Copy all of the material below line for line, without altering anything.
---- Dataset records
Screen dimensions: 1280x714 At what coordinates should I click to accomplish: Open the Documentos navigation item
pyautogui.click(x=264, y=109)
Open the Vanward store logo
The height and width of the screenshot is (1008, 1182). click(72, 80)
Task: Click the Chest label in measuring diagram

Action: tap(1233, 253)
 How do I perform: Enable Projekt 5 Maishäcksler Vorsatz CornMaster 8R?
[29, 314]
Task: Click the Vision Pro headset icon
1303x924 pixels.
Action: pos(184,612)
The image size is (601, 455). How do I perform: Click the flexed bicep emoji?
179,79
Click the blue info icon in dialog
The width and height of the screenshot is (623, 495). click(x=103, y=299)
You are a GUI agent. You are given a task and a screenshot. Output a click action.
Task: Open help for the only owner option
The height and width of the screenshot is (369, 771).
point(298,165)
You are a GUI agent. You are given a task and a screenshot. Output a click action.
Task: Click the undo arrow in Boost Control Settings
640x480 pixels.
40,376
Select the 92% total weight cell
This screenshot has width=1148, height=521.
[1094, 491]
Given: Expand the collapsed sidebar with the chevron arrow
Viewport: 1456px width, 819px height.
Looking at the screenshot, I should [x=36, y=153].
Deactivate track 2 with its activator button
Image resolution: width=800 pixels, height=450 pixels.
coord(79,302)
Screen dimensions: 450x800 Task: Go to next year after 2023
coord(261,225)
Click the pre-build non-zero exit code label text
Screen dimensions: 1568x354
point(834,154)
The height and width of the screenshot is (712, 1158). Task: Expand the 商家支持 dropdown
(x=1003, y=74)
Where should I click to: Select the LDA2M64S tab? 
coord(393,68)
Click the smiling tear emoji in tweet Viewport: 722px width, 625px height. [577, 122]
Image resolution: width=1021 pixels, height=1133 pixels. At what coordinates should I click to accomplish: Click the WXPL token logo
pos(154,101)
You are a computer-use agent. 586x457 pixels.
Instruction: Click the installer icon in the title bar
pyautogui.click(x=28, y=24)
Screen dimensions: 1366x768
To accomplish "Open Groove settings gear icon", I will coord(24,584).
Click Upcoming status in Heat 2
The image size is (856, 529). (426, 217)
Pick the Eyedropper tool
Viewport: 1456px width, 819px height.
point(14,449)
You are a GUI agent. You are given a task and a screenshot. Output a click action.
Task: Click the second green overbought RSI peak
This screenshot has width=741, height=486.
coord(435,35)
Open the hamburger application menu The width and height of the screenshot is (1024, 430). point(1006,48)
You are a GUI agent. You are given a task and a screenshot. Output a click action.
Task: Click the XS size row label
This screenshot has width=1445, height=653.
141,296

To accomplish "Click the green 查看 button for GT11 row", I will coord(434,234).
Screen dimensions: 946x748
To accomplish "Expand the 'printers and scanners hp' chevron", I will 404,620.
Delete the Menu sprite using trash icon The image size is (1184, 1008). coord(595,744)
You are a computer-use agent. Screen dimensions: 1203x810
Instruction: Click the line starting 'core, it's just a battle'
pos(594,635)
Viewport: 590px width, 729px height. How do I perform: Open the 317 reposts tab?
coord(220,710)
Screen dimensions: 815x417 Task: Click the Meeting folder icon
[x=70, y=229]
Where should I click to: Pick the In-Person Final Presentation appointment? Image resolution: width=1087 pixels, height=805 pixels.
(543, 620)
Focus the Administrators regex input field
--------
> **Answer**:
Screen dimensions: 1280x714 At what coordinates should I click to accomplish: Open the Documentos navigation item
pyautogui.click(x=264, y=109)
Open the Vanward store logo
The height and width of the screenshot is (1008, 1182). click(72, 80)
Task: Click the Chest label in measuring diagram

Action: tap(1233, 253)
 How do I perform: Enable Projekt 5 Maishäcksler Vorsatz CornMaster 8R?
[29, 314]
Task: Click the Vision Pro headset icon
1303x924 pixels.
Action: pos(184,612)
The image size is (601, 455). How do I perform: Click the flexed bicep emoji?
179,79
Click the blue info icon in dialog
The width and height of the screenshot is (623, 495). click(x=103, y=299)
You are a GUI agent. You are given a task and a screenshot. Output a click action.
Task: Open help for the only owner option
The height and width of the screenshot is (369, 771).
point(298,165)
You are a GUI agent. You are given a task and a screenshot. Output a click action.
Task: Click the undo arrow in Boost Control Settings
640x480 pixels.
40,376
Select the 92% total weight cell
This screenshot has width=1148, height=521.
[1094, 491]
Given: Expand the collapsed sidebar with the chevron arrow
Viewport: 1456px width, 819px height.
Looking at the screenshot, I should [x=36, y=153].
Deactivate track 2 with its activator button
Image resolution: width=800 pixels, height=450 pixels.
coord(79,302)
Screen dimensions: 450x800 Task: Go to next year after 2023
coord(261,225)
Click the pre-build non-zero exit code label text
Screen dimensions: 1568x354
point(834,154)
The height and width of the screenshot is (712, 1158). Task: Expand the 商家支持 dropdown
(x=1003, y=74)
Where should I click to: Select the LDA2M64S tab? 
coord(393,68)
Click the smiling tear emoji in tweet Viewport: 722px width, 625px height. [577, 122]
Image resolution: width=1021 pixels, height=1133 pixels. At what coordinates should I click to accomplish: Click the WXPL token logo
pos(154,101)
You are a computer-use agent. 586x457 pixels.
Instruction: Click the installer icon in the title bar
pyautogui.click(x=28, y=24)
Screen dimensions: 1366x768
To accomplish "Open Groove settings gear icon", I will coord(24,584).
Click Upcoming status in Heat 2
The image size is (856, 529). (426, 217)
Pick the Eyedropper tool
Viewport: 1456px width, 819px height.
point(14,449)
You are a GUI agent. You are given a task and a screenshot. Output a click action.
Task: Click the second green overbought RSI peak
This screenshot has width=741, height=486.
coord(435,35)
Open the hamburger application menu The width and height of the screenshot is (1024, 430). point(1006,48)
You are a GUI agent. You are given a task and a screenshot. Output a click action.
Task: Click the XS size row label
This screenshot has width=1445, height=653.
141,296

To accomplish "Click the green 查看 button for GT11 row", I will coord(434,234).
Screen dimensions: 946x748
To accomplish "Expand the 'printers and scanners hp' chevron", I will 404,620.
Delete the Menu sprite using trash icon The image size is (1184, 1008). coord(595,744)
You are a computer-use agent. Screen dimensions: 1203x810
Instruction: Click the line starting 'core, it's just a battle'
pos(594,635)
Viewport: 590px width, 729px height. How do I perform: Open the 317 reposts tab?
coord(220,710)
Screen dimensions: 815x417 Task: Click the Meeting folder icon
[x=70, y=229]
Where should I click to: Pick the In-Person Final Presentation appointment? Image resolution: width=1087 pixels, height=805 pixels.
(543, 620)
Focus the Administrators regex input field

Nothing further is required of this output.